## How to complete this task
Which lines below contain "axis"? Pull them out.

## Record set
* * *
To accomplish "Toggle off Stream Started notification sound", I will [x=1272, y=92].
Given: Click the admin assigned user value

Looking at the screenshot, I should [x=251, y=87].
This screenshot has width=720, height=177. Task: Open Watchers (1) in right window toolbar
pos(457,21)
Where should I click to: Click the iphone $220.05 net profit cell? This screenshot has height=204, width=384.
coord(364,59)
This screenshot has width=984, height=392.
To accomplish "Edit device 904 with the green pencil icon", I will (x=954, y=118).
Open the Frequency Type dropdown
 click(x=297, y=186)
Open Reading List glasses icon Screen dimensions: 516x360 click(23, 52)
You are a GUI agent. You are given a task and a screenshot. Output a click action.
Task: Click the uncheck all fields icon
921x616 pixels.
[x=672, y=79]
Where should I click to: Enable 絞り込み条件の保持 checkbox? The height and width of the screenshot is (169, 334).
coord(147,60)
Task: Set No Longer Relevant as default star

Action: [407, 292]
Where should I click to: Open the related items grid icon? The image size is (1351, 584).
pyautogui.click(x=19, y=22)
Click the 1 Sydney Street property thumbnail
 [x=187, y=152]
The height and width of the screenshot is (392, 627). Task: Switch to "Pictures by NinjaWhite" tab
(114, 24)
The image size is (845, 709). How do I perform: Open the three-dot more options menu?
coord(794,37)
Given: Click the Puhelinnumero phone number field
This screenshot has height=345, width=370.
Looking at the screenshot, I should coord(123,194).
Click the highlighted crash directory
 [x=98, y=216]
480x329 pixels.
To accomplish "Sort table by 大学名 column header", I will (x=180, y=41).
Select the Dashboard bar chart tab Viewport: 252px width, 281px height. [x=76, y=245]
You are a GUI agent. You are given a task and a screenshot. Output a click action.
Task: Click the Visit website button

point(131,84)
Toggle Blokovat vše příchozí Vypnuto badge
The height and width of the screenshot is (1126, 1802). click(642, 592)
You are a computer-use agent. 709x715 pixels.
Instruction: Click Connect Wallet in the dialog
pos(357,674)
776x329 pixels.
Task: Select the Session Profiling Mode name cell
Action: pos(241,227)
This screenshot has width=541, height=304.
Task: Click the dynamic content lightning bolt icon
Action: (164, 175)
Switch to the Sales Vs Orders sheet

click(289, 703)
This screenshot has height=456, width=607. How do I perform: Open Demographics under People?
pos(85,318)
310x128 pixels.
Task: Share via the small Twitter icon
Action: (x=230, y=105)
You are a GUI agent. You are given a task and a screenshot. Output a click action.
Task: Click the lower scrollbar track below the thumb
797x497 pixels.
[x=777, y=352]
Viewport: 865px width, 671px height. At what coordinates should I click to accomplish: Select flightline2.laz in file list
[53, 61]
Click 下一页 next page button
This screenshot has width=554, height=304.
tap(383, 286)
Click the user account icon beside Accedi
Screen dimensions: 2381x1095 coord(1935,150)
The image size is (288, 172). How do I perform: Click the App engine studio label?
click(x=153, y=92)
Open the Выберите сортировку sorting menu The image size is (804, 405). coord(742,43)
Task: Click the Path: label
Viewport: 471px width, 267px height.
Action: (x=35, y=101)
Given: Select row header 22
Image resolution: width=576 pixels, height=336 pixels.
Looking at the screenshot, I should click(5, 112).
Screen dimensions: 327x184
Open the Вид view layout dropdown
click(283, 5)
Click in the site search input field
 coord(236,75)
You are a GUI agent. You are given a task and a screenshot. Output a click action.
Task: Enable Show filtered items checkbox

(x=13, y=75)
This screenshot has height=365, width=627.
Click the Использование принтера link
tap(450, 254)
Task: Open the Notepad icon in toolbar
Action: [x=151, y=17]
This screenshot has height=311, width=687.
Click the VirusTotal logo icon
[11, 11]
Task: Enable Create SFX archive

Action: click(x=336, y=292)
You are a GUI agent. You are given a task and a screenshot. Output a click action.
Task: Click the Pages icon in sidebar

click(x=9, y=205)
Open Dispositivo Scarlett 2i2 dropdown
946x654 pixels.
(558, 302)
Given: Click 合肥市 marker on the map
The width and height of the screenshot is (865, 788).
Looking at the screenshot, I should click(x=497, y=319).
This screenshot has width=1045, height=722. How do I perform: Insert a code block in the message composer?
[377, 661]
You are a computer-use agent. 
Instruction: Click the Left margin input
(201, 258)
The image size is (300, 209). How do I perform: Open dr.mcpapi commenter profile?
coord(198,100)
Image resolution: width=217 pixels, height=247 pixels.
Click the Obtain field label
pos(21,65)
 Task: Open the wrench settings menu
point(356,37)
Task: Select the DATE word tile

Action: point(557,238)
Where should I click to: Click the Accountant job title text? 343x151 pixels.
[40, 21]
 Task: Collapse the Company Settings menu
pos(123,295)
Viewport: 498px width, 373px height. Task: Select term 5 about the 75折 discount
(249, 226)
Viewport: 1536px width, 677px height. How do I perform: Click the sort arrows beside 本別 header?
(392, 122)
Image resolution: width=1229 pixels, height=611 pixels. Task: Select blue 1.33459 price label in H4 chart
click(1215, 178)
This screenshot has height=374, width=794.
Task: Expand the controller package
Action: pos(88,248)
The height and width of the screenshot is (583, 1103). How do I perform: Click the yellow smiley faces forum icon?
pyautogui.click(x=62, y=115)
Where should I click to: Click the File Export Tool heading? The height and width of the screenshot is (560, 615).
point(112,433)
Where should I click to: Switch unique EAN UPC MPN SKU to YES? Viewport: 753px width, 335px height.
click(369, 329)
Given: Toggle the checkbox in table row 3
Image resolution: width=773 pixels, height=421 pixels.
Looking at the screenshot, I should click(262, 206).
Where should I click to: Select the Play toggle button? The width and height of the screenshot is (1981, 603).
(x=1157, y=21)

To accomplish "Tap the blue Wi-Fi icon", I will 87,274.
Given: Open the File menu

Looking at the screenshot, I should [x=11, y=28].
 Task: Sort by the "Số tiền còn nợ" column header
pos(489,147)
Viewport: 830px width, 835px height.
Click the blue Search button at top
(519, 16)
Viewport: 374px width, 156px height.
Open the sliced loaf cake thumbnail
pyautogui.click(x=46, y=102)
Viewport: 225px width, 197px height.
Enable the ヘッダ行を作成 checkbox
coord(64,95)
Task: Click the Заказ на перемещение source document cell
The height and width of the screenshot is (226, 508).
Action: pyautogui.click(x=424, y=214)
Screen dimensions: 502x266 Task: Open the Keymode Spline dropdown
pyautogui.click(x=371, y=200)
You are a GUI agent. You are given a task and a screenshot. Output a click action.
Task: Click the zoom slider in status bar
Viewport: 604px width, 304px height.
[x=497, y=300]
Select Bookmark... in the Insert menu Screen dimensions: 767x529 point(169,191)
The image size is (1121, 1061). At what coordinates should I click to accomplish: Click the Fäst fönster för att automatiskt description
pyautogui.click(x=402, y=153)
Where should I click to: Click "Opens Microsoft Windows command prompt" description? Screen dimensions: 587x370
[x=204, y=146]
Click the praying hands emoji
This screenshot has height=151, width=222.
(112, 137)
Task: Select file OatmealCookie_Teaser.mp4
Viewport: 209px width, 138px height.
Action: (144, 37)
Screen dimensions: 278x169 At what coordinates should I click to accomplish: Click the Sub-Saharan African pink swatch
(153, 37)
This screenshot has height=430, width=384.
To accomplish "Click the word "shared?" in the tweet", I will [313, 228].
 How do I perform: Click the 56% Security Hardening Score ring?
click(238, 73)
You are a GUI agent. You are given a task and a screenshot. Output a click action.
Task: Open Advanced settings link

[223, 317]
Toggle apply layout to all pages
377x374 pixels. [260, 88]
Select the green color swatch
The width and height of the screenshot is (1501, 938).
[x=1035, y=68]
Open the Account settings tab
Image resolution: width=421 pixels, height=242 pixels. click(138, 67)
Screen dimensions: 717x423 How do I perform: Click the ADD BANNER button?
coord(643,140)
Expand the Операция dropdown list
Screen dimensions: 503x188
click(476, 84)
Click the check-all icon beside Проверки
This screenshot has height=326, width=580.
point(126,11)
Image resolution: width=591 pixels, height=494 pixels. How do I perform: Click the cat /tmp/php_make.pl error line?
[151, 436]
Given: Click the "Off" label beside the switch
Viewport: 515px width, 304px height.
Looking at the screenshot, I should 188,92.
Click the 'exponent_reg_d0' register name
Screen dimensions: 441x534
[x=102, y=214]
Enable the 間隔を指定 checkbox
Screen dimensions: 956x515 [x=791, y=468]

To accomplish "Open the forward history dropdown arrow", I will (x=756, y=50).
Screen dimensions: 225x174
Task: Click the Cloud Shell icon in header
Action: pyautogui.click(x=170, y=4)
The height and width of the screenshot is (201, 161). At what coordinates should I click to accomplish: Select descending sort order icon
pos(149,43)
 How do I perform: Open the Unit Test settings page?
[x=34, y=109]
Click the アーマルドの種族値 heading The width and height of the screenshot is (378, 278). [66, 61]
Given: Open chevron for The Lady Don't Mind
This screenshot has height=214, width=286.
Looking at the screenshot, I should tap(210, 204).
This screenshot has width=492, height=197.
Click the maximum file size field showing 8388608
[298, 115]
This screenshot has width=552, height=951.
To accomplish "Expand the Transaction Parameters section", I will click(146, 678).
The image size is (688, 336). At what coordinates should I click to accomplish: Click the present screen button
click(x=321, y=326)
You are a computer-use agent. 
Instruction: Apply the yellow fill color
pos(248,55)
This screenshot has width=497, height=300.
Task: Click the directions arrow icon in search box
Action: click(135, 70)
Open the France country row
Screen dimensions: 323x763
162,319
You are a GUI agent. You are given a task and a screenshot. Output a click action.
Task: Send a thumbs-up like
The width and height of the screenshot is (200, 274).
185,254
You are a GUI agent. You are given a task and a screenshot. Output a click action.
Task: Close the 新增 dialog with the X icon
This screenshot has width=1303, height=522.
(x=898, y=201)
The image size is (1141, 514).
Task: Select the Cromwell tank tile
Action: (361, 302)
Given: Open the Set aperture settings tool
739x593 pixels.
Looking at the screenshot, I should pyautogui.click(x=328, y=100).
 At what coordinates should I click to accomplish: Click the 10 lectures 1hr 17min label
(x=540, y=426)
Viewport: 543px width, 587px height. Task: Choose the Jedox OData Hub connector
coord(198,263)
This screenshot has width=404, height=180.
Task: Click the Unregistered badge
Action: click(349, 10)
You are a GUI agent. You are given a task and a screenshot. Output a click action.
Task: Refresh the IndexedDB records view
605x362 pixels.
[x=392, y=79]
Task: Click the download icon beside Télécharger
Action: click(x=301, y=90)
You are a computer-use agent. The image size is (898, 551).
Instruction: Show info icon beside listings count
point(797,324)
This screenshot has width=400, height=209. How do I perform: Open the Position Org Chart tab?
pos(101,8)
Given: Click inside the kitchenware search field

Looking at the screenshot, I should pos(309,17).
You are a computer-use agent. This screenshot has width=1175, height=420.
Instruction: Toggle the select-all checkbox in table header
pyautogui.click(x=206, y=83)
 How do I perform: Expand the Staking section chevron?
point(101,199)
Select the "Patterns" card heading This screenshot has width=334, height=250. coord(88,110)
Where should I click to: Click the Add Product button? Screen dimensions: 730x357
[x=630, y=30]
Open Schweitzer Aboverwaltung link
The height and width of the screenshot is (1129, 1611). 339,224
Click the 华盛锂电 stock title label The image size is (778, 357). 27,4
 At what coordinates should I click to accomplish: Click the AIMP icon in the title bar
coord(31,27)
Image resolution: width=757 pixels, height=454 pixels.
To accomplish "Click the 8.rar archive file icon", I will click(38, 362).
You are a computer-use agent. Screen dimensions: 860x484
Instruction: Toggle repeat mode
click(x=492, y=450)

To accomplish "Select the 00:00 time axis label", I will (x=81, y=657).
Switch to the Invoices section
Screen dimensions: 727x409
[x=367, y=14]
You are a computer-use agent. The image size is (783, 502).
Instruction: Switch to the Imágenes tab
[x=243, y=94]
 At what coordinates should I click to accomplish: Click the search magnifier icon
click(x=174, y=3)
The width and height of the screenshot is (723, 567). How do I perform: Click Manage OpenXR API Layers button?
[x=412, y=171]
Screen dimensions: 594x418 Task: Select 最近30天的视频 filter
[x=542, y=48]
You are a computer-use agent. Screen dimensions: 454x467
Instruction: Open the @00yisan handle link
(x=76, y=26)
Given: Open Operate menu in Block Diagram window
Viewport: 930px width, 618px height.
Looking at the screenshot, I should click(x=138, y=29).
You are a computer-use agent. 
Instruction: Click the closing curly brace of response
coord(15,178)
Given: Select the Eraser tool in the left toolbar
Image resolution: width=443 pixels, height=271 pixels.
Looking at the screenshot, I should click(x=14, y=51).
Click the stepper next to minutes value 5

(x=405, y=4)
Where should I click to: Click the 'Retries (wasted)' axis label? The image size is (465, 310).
* * *
## Solution to this problem
To accomplish "Select the 00:00 time axis label", I will (x=81, y=657).
Where should I click to: Click the 'Retries (wasted)' axis label? The image size is (465, 310).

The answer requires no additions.